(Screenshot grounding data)
Start of Block
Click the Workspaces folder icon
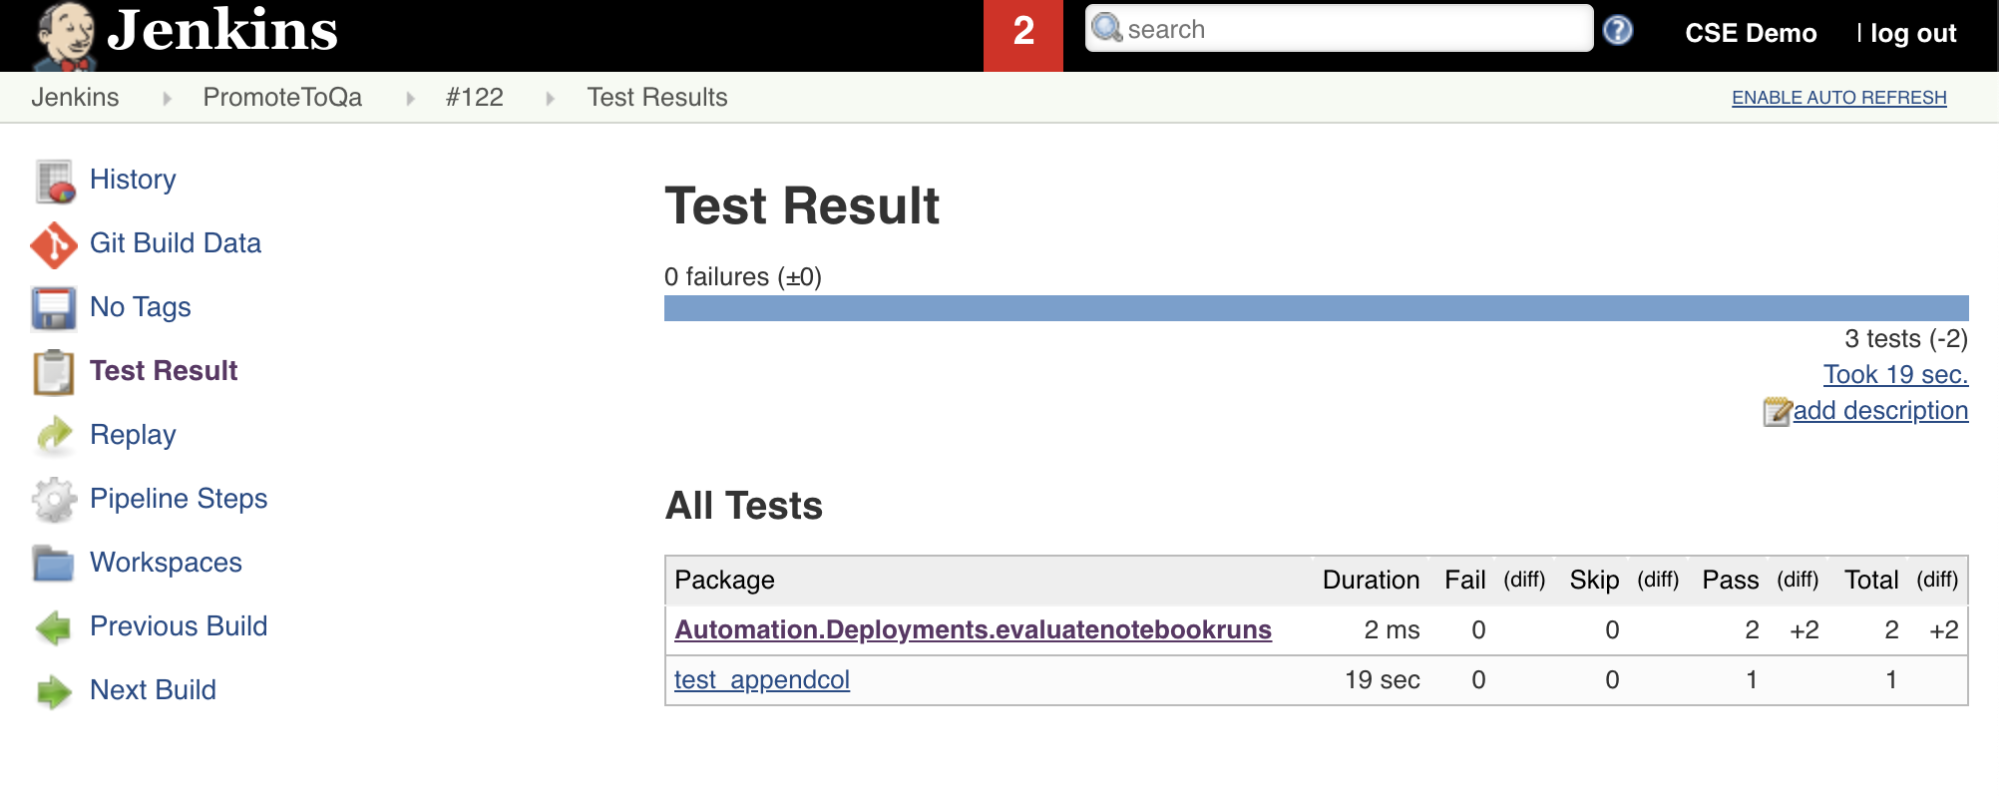54,563
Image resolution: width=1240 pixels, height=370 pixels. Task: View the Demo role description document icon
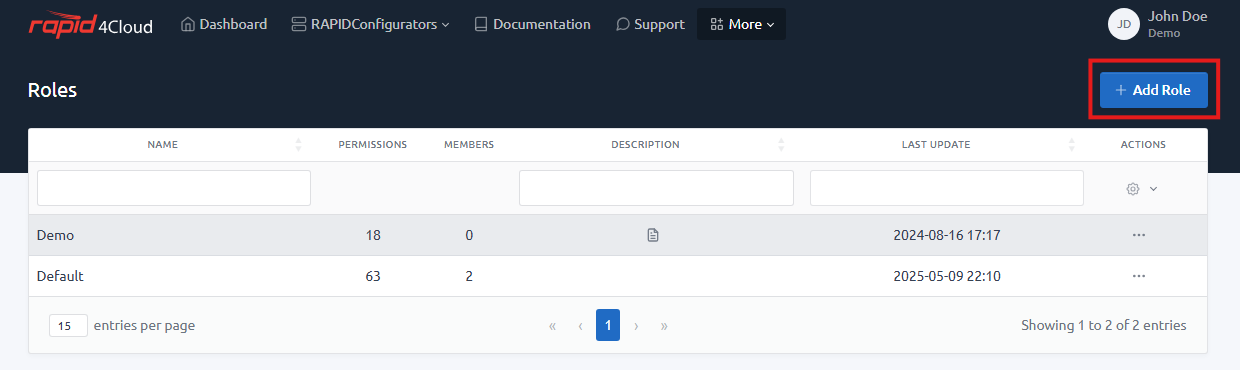[653, 235]
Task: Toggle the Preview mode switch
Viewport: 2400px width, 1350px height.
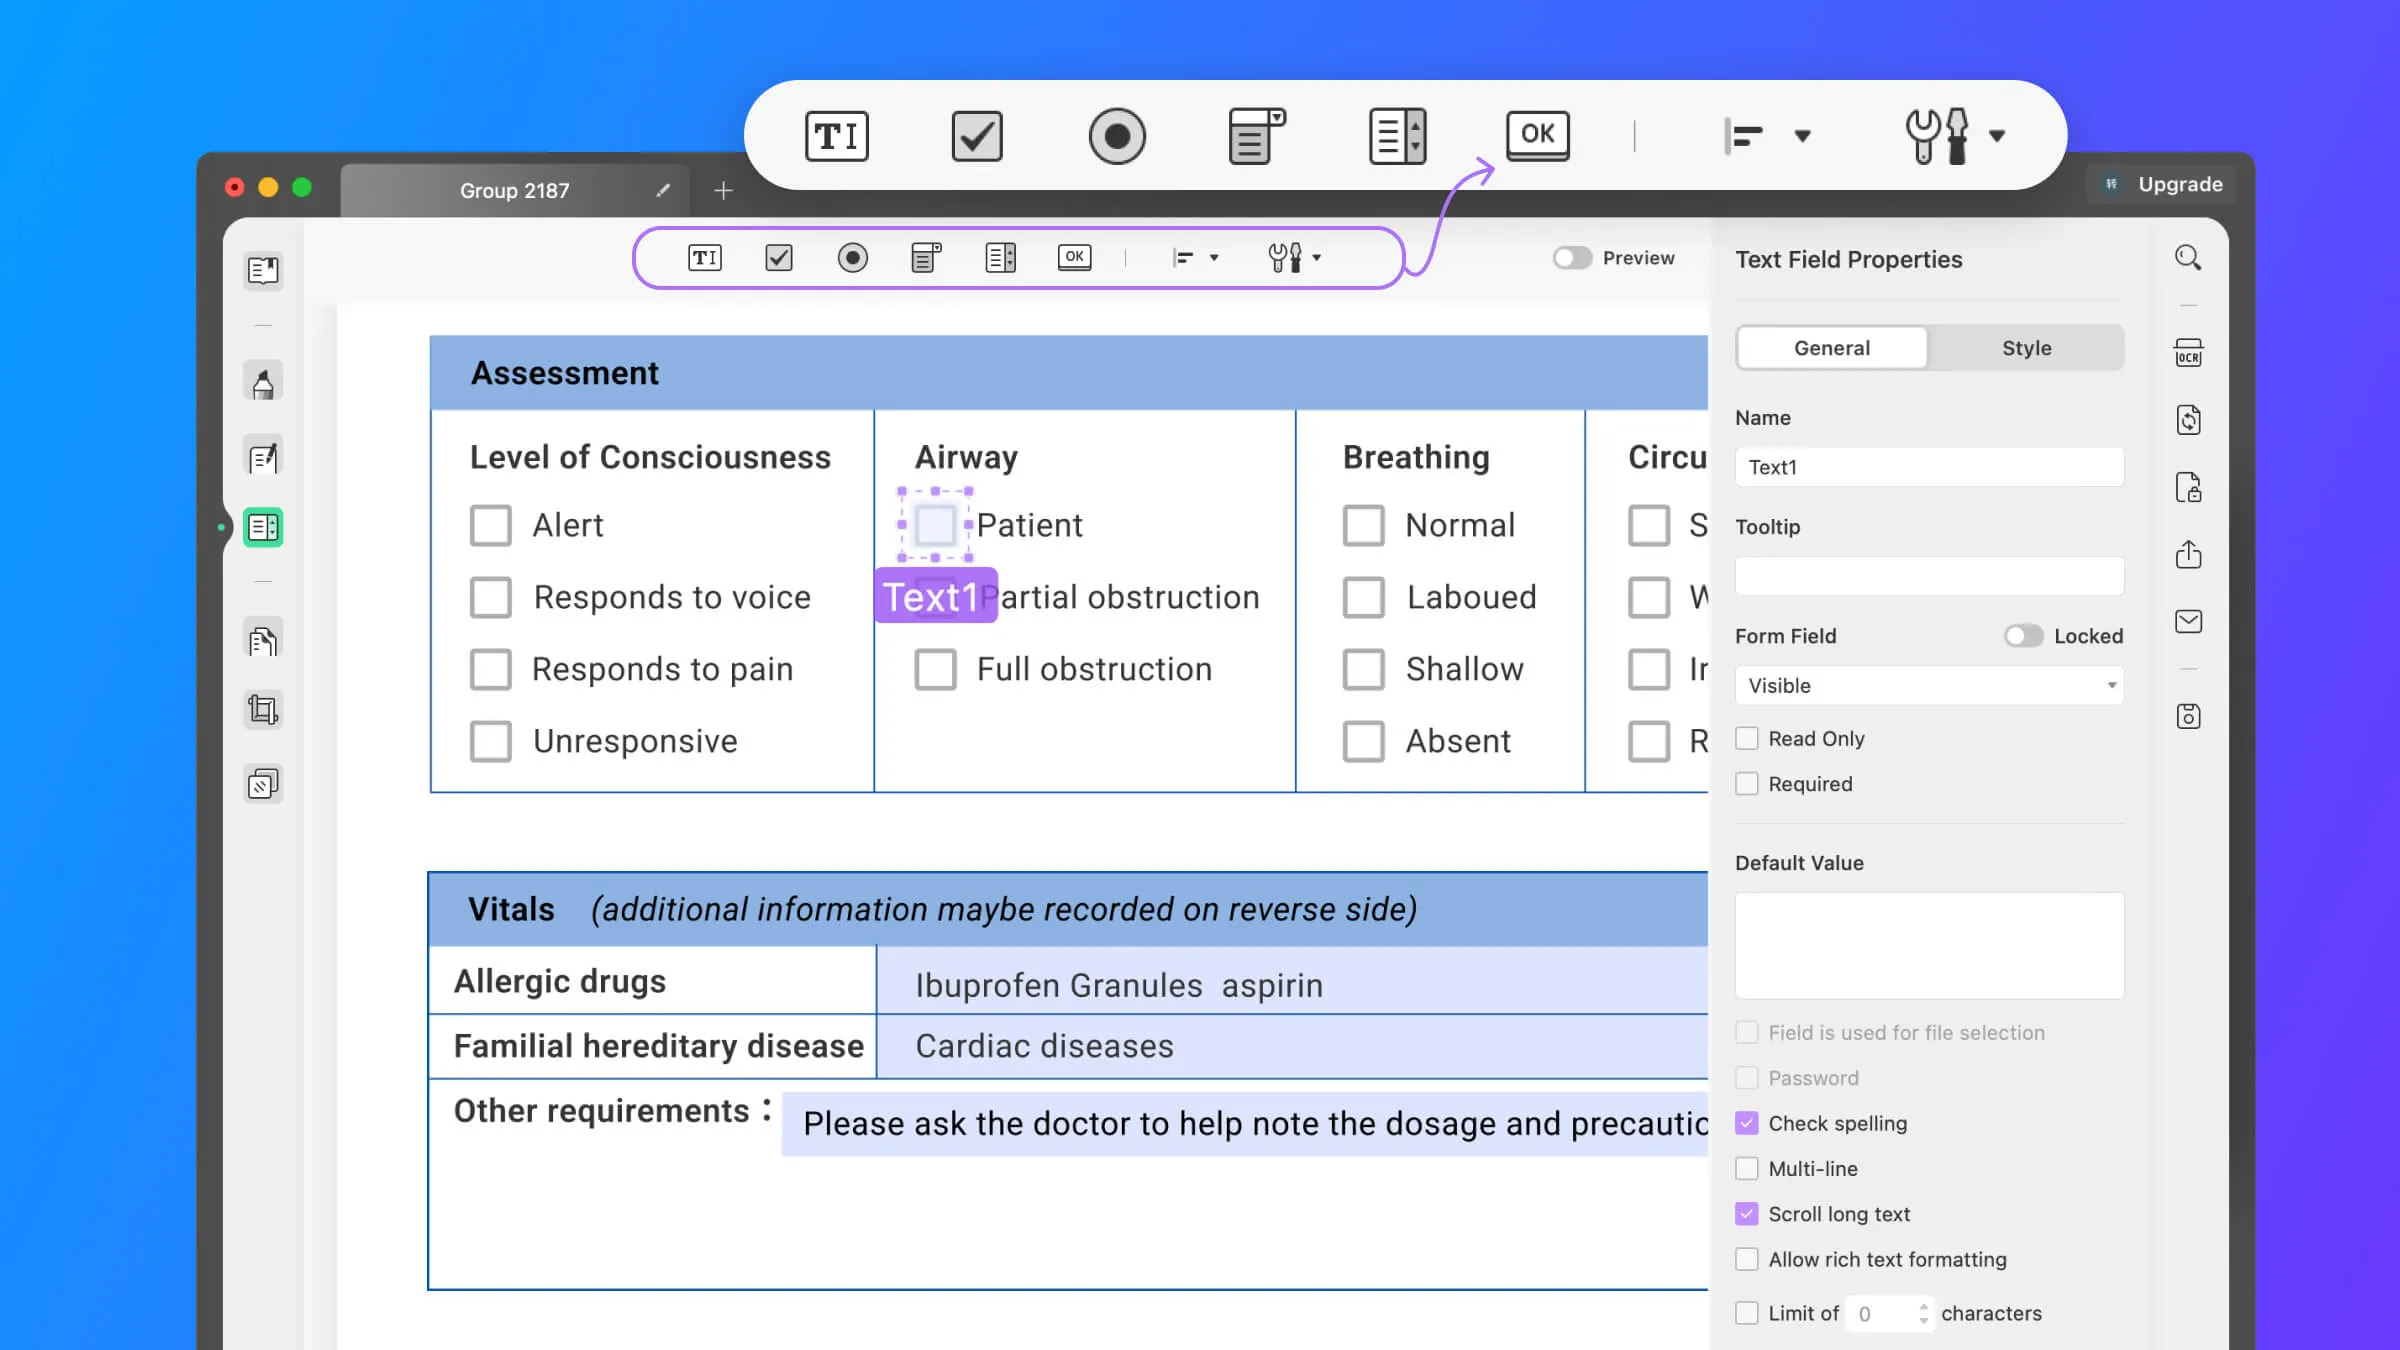Action: coord(1569,257)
End of Block
Set down all of the entries exactly. Leave the pictures out.

Click the Workspaces folder icon
54,563
Image resolution: width=1240 pixels, height=370 pixels. Task: View the Demo role description document icon
[653, 235]
Task: Toggle the Preview mode switch
Viewport: 2400px width, 1350px height.
Action: coord(1569,257)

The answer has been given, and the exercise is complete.